Mia stared at her sister for a long time. “I know it seems crazy,” she whispered.

“Totally loco,” Lucy agreed.

“But…I can’t not do it,” she said. “I can’t let him go without trying everything I can to make my marriage work.”

“That’s my girl,” Sandra said, taking the dress from Mia’s hands. “Marriage takes work. Relationships take work. Your sister doesn’t know this because she is too busy to date.”

“Oh-ho!” Mia laughed and Lucy groaned. “Score one for Mom.”

“Fine,” Lucy said. “But if you’re going away for the weekend, you’re not taking these.” Lucy reached into Mia’s suitcase and pulled out a handful of cotton underwear.

“Hey!” Mia said, trying to grab it back.

ucy dug through Mia’s drawers for the silk and lace scraps that Lucy bought Mia every year for her birthday.

“Now,” Sandra said, zipping up the packed bag. “Since you are back on your feet and everything seems to be in hand here, I think it’s time Lucy and I headed home.”

“What?” Mia asked.

“Yeah, what?” Lucy seconded.

“We are not needed here,” Sandra said with a shrug.

“You’re kidding, right?” Mia wondered why her mother was saying this. “You’ve made this house a home again, Mom. Honestly, you can’t leave now.”

“But Lucy’s work—”

“Can keep.” Mia turned to her sister, surprised to hear her volunteer to stay. “It can,” Lucy said. “And the truth is, I want to be here when you get back,” she told Mia. “I want to see for myself that you are okay.”

“I’ll be fine,” Mia said, stroking her sister’s shoulder. “But thank you.”

Sandra was shaking her head. “I really think that it is time.”

“Mom,” Mia said, “I know Walter seems good now, but two months ago the man could barely walk and I would feel a lot better leaving for a few days if I knew someone was here to watch him.”

“I am not that man’s nursemaid,” Sandra said with more venom than Mia had heard from her mother in years.

She shot a quick glance at Lucy, who seemed just as baffled as Mia was at her mother’s sudden, adamant desire to leave.

“I know you’re not and I wouldn’t dream of asking you to be. The truth is, he’ll probably be fine, but I would feel better knowing you were here. To help if it was needed.”

Mom, the good Catholic, could not resist a call to help, but still she seemed reluctant, so Mia pulled out the big guns.

“For me.”

Sandra groaned and muttered something in Spanish that Mia couldn’t quite hear.

“She just put double the baby-making curses on you,” Lucy whispered.

“They are prayers,” Sandra said, wrapping her arms around her girls. Mia dove into the hug, hauling her family against her.

“Fine,” Sandra whispered. “Until you come back, but then we leave.”

“Okay,” Mia agreed.

The world was different today, colored in shades of hope and happiness, and she couldn’t find it in herself to doubt. It seemed like sacrilege in the face of all this love.

So she didn’t doubt. She believed, with her whole heart, that her life, right now, was beginning anew.

17

The next day, a thick tension surrounded Jack. Standing next to him made Mia feel like she was in quicksand up to her neck. She couldn’t even breathe as they stopped in front of the conference room doors.

“It’s going to be okay,” she said, trying to sound optimistic.

He nodded stiffly, running a hand over his tie. “It’s just a formality,” he said. “I’ve already resigned.”

She didn’t say anything; the argument over his resignation had nearly ruined the whole drive from the ranch. She felt like he was making a decision based on grief, and in a few years’ time he’d regret it. He’d wish for his old life back.

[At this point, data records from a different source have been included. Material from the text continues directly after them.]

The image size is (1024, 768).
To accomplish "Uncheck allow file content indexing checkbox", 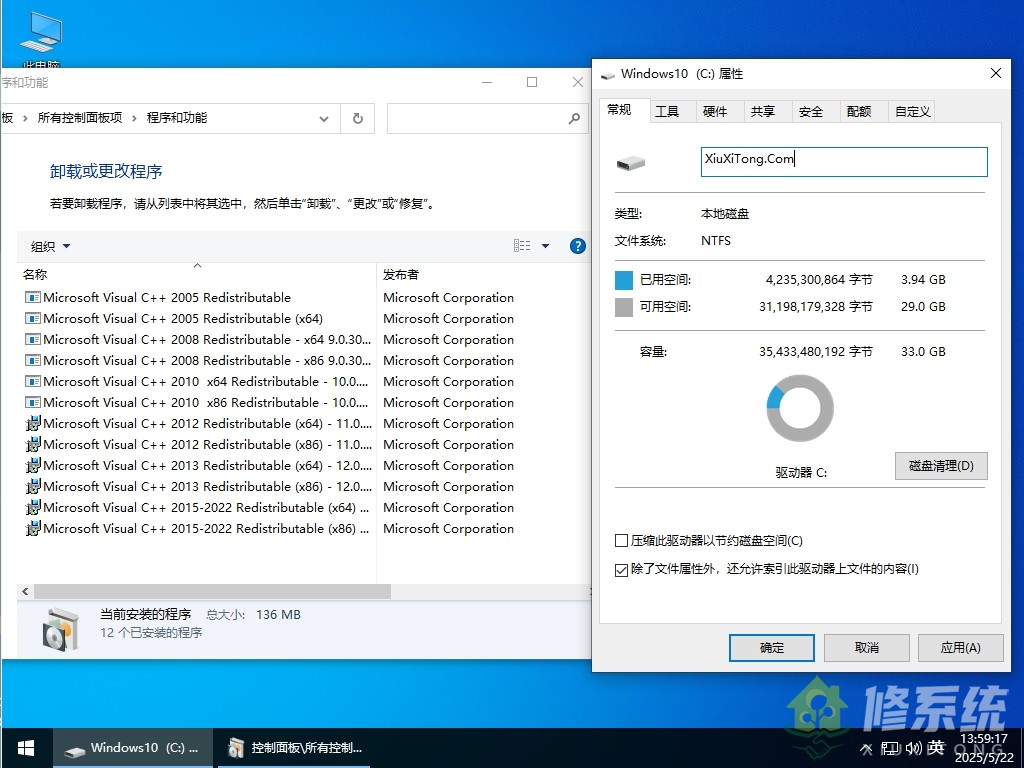I will coord(622,570).
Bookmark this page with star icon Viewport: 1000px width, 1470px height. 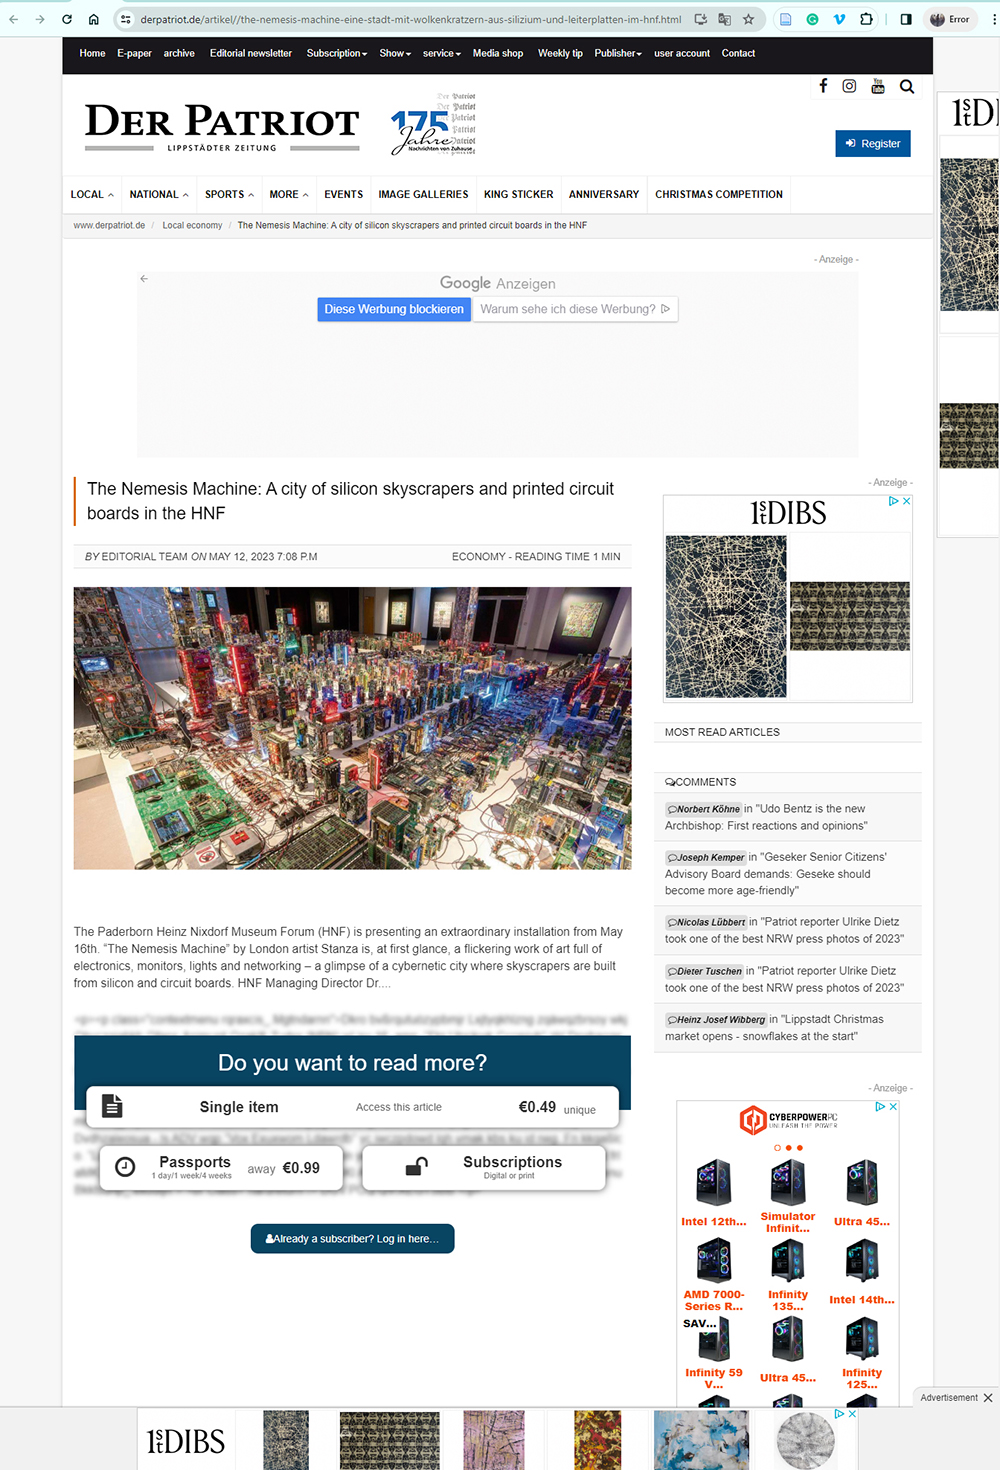pyautogui.click(x=748, y=19)
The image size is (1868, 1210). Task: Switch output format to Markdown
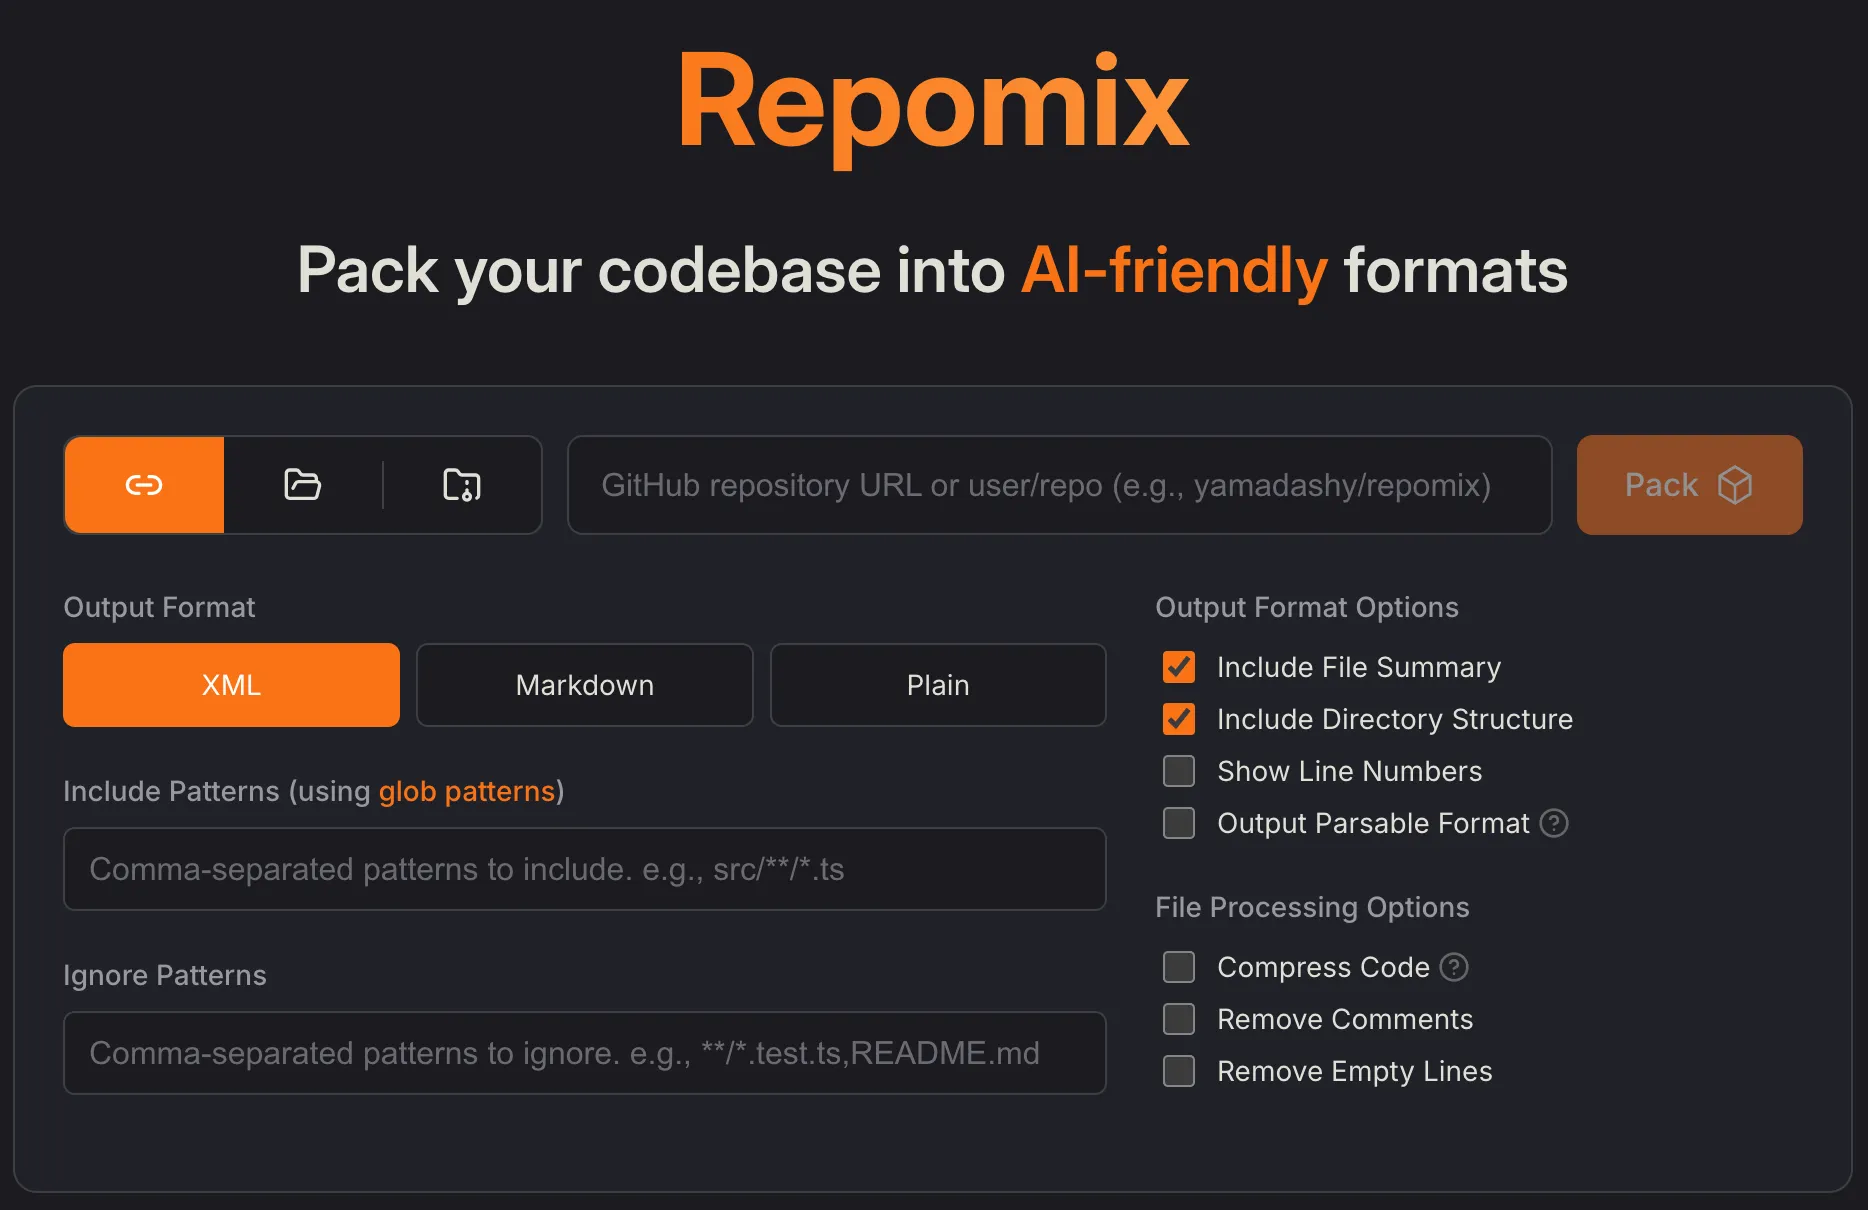584,685
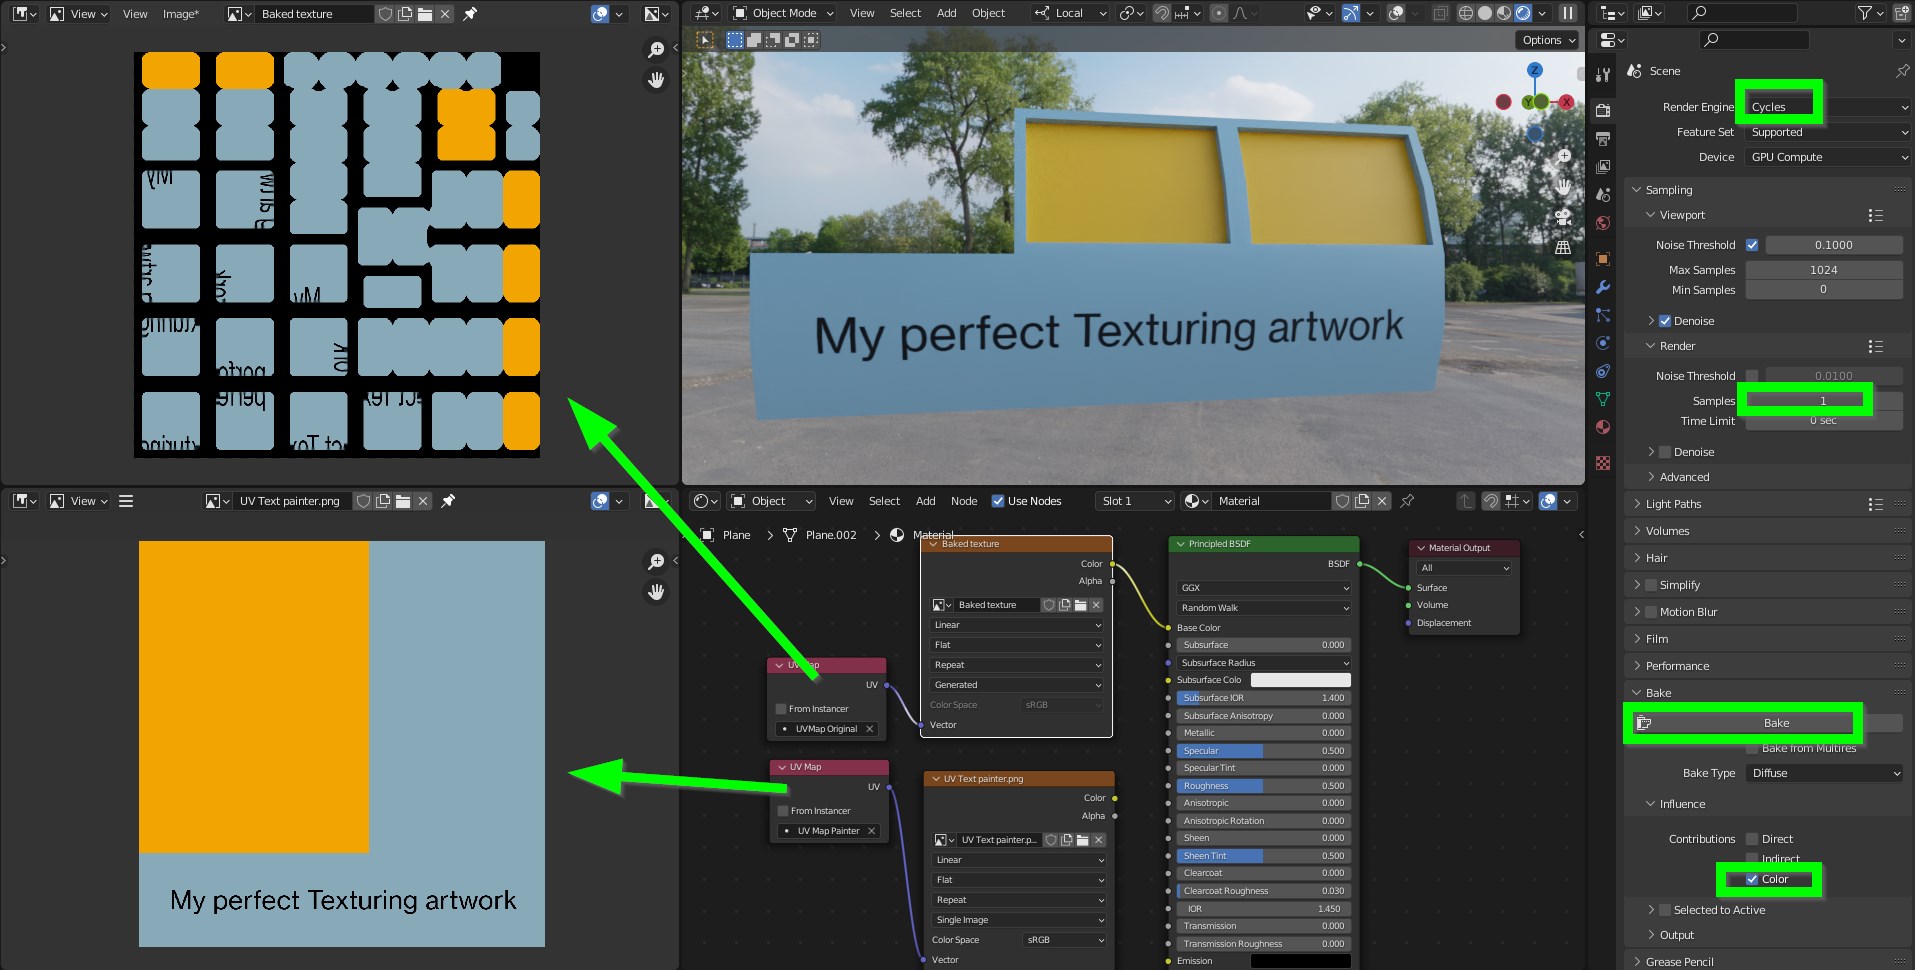Pin the Baked texture image editor
This screenshot has width=1915, height=970.
(470, 14)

“Have some faith in me, Mia,” he’d said. “I know my own mind.”

It had been an inauspicious beginning to their weekend, and it had only gone downhill. Dinner the previous night had been stilted. In a college town like San Luis Obispo, everyone knew everyone, and the second she and Jack sat down to eat, it seemed like everyone in town came by to see how he was doing and express their condolences over Oliver.

Jack had sat there, a returning hero with so much grief on his face that she’d had to go to the bathroom to dry her eyes.